Exercise instructions. For this exercise, write out the full listing that follows exactly and skip its pictures.
*** Entries provided ***
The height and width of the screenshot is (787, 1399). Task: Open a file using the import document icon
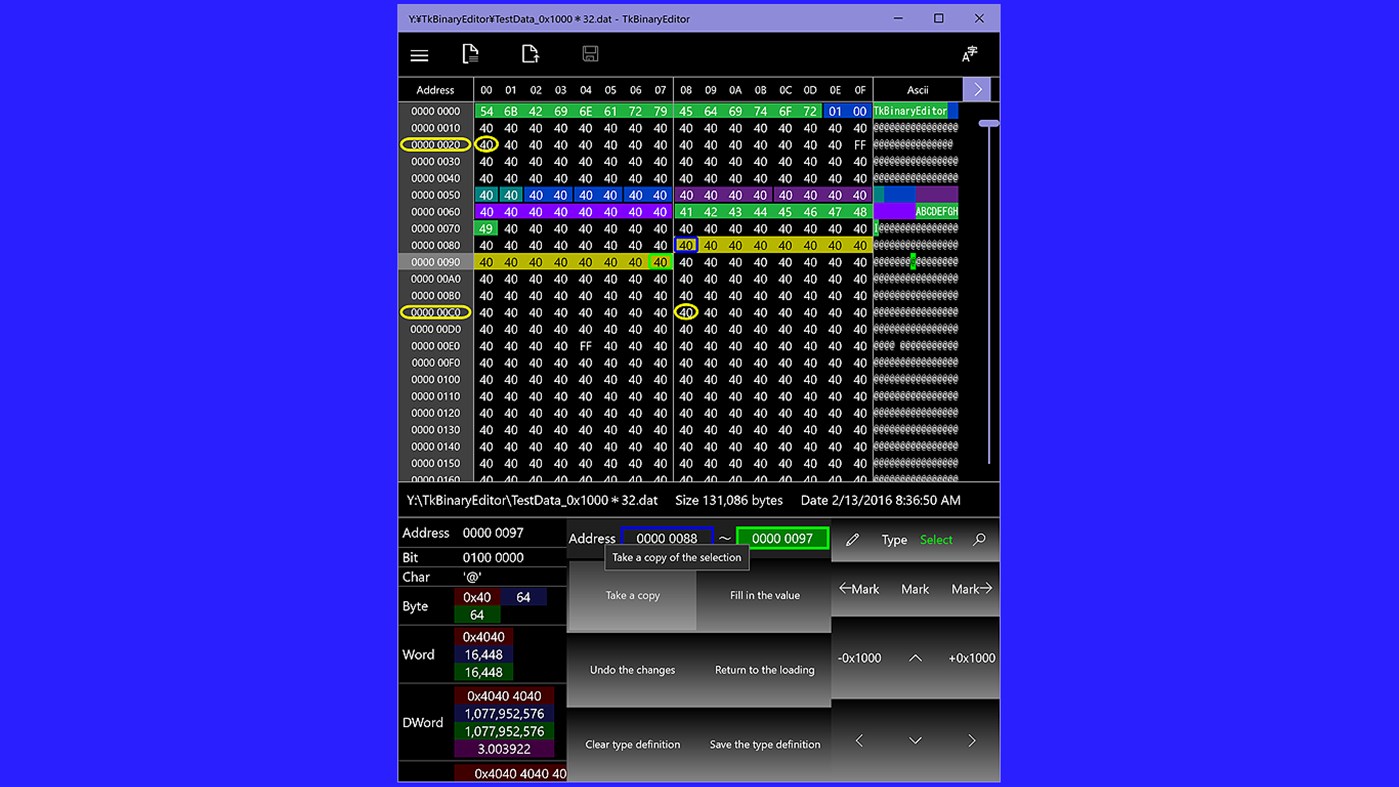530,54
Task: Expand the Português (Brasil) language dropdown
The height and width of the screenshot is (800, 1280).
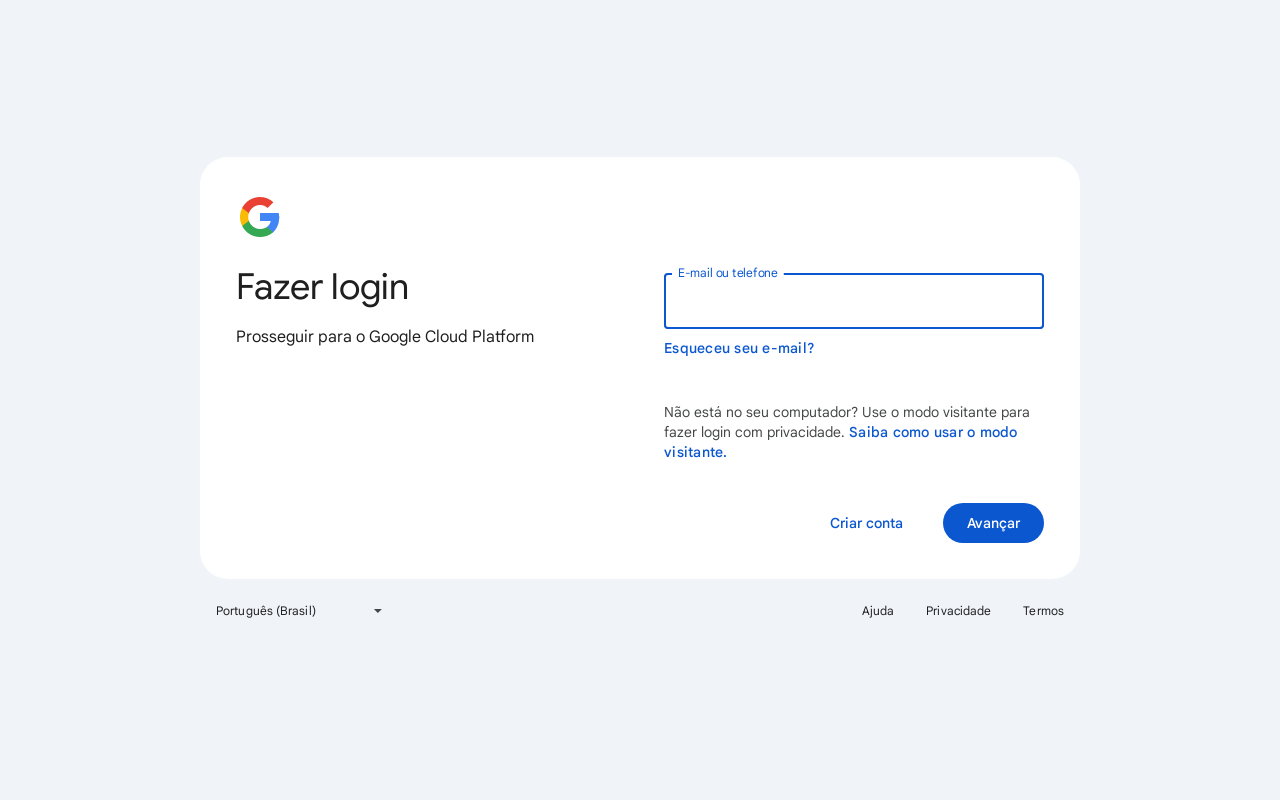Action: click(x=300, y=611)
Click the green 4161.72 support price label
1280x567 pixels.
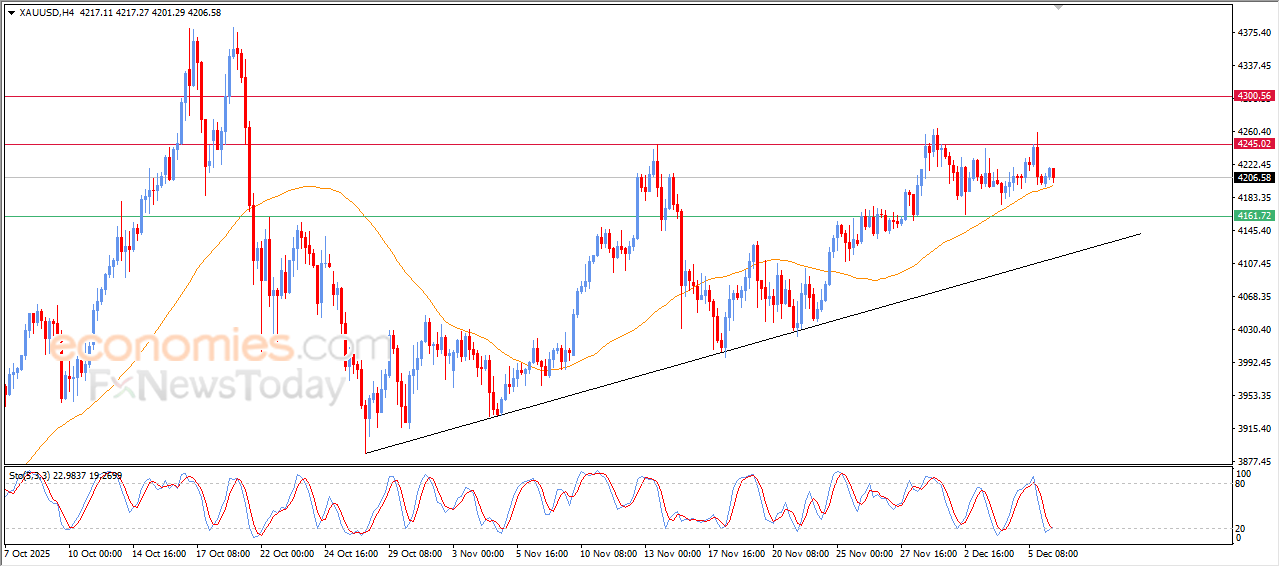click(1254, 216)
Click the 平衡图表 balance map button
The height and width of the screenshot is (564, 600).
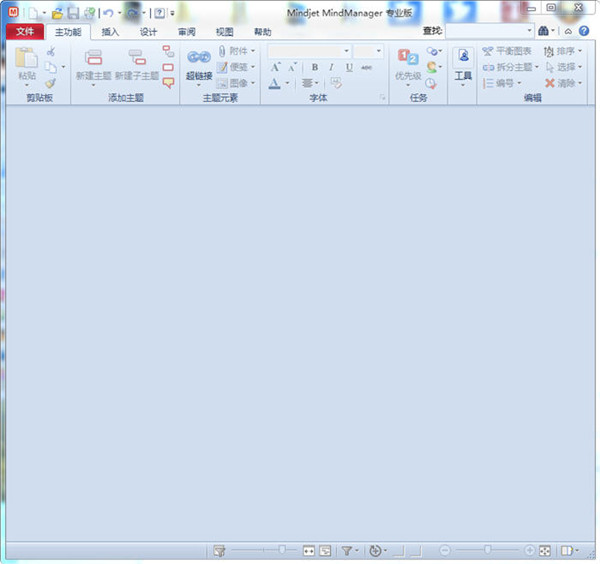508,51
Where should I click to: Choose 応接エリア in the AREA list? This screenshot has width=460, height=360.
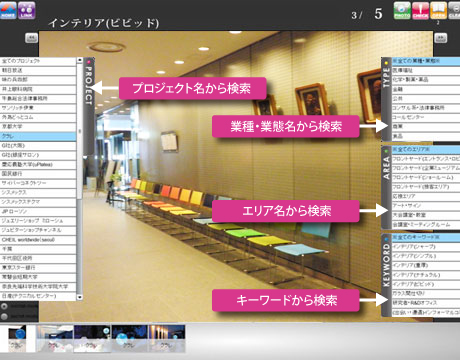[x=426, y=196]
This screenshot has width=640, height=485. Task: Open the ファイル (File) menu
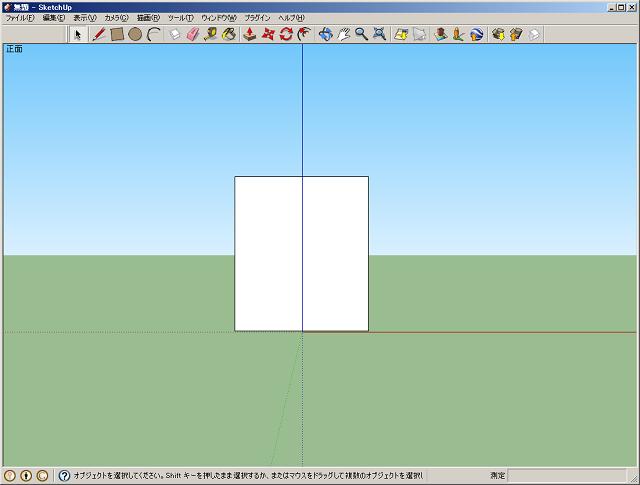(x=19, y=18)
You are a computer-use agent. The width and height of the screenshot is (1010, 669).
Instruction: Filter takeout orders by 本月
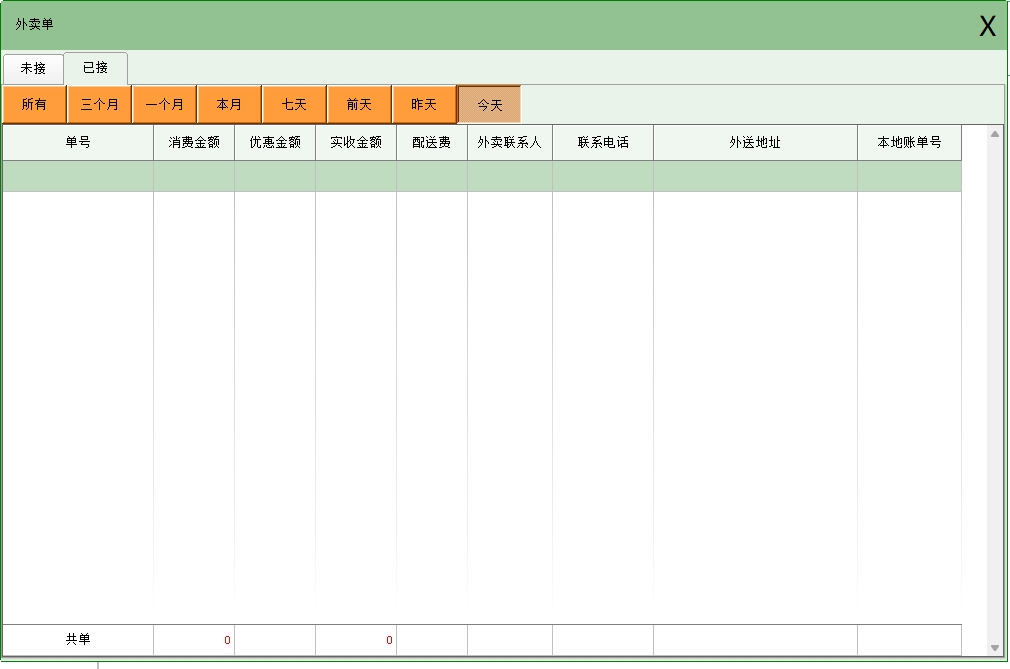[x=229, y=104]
*** End of Entries provided ***
Output.
The height and width of the screenshot is (787, 1399). Task: Open a file using the import document icon
530,54
Task: Expand the Português (Brasil) language dropdown
The height and width of the screenshot is (800, 1280).
Action: click(x=300, y=611)
Click the green 4161.72 support price label
1280x567 pixels.
click(1254, 216)
Click the 平衡图表 balance map button
The height and width of the screenshot is (564, 600).
508,51
Where should I click to: Choose 応接エリア in the AREA list? This screenshot has width=460, height=360.
[x=426, y=196]
This screenshot has width=640, height=485. Task: Open the ファイル (File) menu
(x=19, y=18)
You are a computer-use agent. The width and height of the screenshot is (1010, 669).
Instruction: Filter takeout orders by 本月
[x=229, y=104]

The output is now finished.